======== Listed entries ========

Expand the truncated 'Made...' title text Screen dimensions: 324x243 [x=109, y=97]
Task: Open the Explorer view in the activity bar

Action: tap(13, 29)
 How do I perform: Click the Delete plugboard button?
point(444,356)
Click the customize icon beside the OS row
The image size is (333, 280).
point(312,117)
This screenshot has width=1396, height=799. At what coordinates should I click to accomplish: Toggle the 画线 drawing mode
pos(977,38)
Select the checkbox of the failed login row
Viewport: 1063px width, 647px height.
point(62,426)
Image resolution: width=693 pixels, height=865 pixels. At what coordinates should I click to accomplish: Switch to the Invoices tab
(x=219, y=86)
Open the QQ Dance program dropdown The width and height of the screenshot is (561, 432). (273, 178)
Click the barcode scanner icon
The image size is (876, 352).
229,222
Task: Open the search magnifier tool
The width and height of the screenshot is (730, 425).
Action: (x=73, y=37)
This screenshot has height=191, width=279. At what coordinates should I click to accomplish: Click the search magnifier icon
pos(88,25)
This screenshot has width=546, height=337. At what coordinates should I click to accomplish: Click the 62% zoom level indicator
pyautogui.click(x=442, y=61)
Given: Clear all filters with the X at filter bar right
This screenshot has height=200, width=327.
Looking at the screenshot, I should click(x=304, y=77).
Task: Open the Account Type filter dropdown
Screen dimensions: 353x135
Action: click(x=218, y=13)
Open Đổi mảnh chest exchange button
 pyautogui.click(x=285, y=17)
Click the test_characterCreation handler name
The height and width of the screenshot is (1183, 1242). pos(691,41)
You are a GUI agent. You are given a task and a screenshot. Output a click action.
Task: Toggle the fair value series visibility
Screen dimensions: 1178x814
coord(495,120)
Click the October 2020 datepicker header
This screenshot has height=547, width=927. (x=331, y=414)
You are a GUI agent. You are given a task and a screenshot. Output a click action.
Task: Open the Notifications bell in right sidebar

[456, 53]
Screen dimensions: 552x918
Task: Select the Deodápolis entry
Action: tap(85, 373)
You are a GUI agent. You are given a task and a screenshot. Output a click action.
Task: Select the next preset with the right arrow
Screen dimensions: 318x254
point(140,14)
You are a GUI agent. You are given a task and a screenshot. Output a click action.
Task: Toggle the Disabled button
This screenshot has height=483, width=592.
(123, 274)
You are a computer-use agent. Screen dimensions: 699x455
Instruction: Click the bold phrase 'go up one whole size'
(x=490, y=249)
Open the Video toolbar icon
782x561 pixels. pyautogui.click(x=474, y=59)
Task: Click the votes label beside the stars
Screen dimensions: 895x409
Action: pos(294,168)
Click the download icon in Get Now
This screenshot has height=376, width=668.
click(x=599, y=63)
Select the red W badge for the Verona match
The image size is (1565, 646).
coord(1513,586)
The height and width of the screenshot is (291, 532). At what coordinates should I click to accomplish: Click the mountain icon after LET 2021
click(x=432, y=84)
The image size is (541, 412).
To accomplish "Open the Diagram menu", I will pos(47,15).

========

[Your goal]
Produce the whole listing once more, exactly.

[Response area]
Expand the truncated 'Made...' title text Screen dimensions: 324x243 [x=109, y=97]
Task: Open the Explorer view in the activity bar

Action: tap(13, 29)
 How do I perform: Click the Delete plugboard button?
point(444,356)
Click the customize icon beside the OS row
The image size is (333, 280).
point(312,117)
This screenshot has width=1396, height=799. At what coordinates should I click to accomplish: Toggle the 画线 drawing mode
pos(977,38)
Select the checkbox of the failed login row
Viewport: 1063px width, 647px height.
point(62,426)
Image resolution: width=693 pixels, height=865 pixels. At what coordinates should I click to accomplish: Switch to the Invoices tab
(x=219, y=86)
Open the QQ Dance program dropdown The width and height of the screenshot is (561, 432). (273, 178)
Click the barcode scanner icon
The image size is (876, 352).
229,222
Task: Open the search magnifier tool
The width and height of the screenshot is (730, 425).
Action: (x=73, y=37)
This screenshot has height=191, width=279. At what coordinates should I click to accomplish: Click the search magnifier icon
pos(88,25)
This screenshot has width=546, height=337. At what coordinates should I click to accomplish: Click the 62% zoom level indicator
pyautogui.click(x=442, y=61)
Given: Clear all filters with the X at filter bar right
This screenshot has height=200, width=327.
Looking at the screenshot, I should click(x=304, y=77).
Task: Open the Account Type filter dropdown
Screen dimensions: 353x135
Action: click(x=218, y=13)
Open Đổi mảnh chest exchange button
 pyautogui.click(x=285, y=17)
Click the test_characterCreation handler name
The height and width of the screenshot is (1183, 1242). pos(691,41)
You are a GUI agent. You are given a task and a screenshot. Output a click action.
Task: Toggle the fair value series visibility
Screen dimensions: 1178x814
coord(495,120)
Click the October 2020 datepicker header
This screenshot has height=547, width=927. (x=331, y=414)
You are a GUI agent. You are given a task and a screenshot. Output a click action.
Task: Open the Notifications bell in right sidebar

[456, 53]
Screen dimensions: 552x918
Task: Select the Deodápolis entry
Action: tap(85, 373)
You are a GUI agent. You are given a task and a screenshot. Output a click action.
Task: Select the next preset with the right arrow
Screen dimensions: 318x254
point(140,14)
You are a GUI agent. You are given a task and a screenshot. Output a click action.
Task: Toggle the Disabled button
This screenshot has height=483, width=592.
(123, 274)
You are a computer-use agent. Screen dimensions: 699x455
Instruction: Click the bold phrase 'go up one whole size'
(x=490, y=249)
Open the Video toolbar icon
782x561 pixels. pyautogui.click(x=474, y=59)
Task: Click the votes label beside the stars
Screen dimensions: 895x409
Action: pos(294,168)
Click the download icon in Get Now
This screenshot has height=376, width=668.
click(x=599, y=63)
Select the red W badge for the Verona match
The image size is (1565, 646).
coord(1513,586)
The height and width of the screenshot is (291, 532). At what coordinates should I click to accomplish: Click the mountain icon after LET 2021
click(x=432, y=84)
The image size is (541, 412).
To accomplish "Open the Diagram menu", I will pos(47,15).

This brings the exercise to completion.